The weaker dollar is expected to force European producers, many of whom had previously absorbed back price increases in the hopes that exchange rates would stabilize, to raise prices on their wines this year.
“A lot of European suppliers priced their wines in dollars to ensure stability, but that only solved problems over the short term,” says Seth Allen, owner of Chicago importer and distributor Vin Divino. “Over the long term, with the kind of fluctuation we’ve been seeing, it’s not sustainable. The dollars just don’t go as far as they used to.”
Alpana Singh, director of wine and spirits for Lettuce Entertain You Enterprises, expects prices from vendors to go up between 10 percent and 30 percent “depending on the importer and how they structure their deal.”
“We’re relying on our purveyors to negotiate as much as possible so that we can still protect the customer,” Singh says.

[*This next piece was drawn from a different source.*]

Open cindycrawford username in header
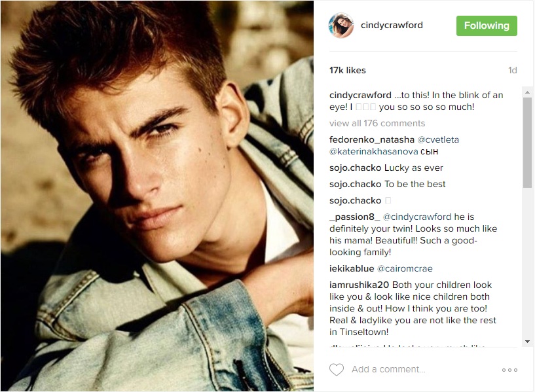tap(392, 26)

Michael Thompson, general manager for Signature Wines, a division of distributor Southern Wine and Spirits, which sells luxury European wines to retailers like Whole Foods and to restaurants such as Charlie Trotter’s, says in the 18 years he’s been in business, he’s never seen the exchange rate rise this rapidly.
As a hedge, Thompson says Southern has been buying up extra containers of wine before big price increases to ease the pain.
Josh Kaplan, general manager for mk restaurant, says distributors are raising prices on wines from the same vintage, something he hasn’t seen in the past.
“I just had a Pouilly Fume that we’ve been selling come in at 80 dollars higher per case [than earlier this year]. That’s painful,” Kaplan says.
Thus far, though, increases have, for the most part, been gradual or focused on specific categories.
Brian Duncan, wine director for Bin 36 and A Mano, has seen some hikes, “but not these huge jumps.”
“The difficult category is Champagne,” Duncan says. “I had a flight where we didn’t offer French Champagne. I had a note on the menu saying we won’t be able to offer it until prices return back to some kind of sanity.”
But despite the price pressures on retailers, distributors and restaurateurs, most see real doom and gloom as far off. “Don’t do the Chicken Little. There’s plenty of value out there,” says Charles Stanfield, the Champagne specialist for Binny’s. “Champagne, because of its fixed situation, has never been the most price stable, but I can show you plenty of great Champagnes under $30.”
Many see this as an opportunity to get creative and offer more value to the customer by introducing less familiar wine regions and varietals.
“Don’t be surprised if you find wines from Greece or the southwest of Spain or the Languedoc-Roussillon on menus,” Singh says. “We put Malbec on our list because we couldn’t find Cabernets that were a good value for the price point. Now it’s Petterino’s No. 2 selling red wine by the glass.”
Lance Marshall, manager of the Halsted location of Lush Wine and Spirits, has been introducing customers to “new stuff like big red blends of Grenache or Tempranillo or Carmenere from South America.”
Todd Hess, partner of H2Vino, a local distributor that sells to Binny’s, Sam’s, and restaurants such as Nacional 27, sums it up best: “A year ago, people were confident we could ride this thing out, but now people aren’t so sure. They’re watching their dollars more carefully, but also making more sensible and creative choices with their wine.”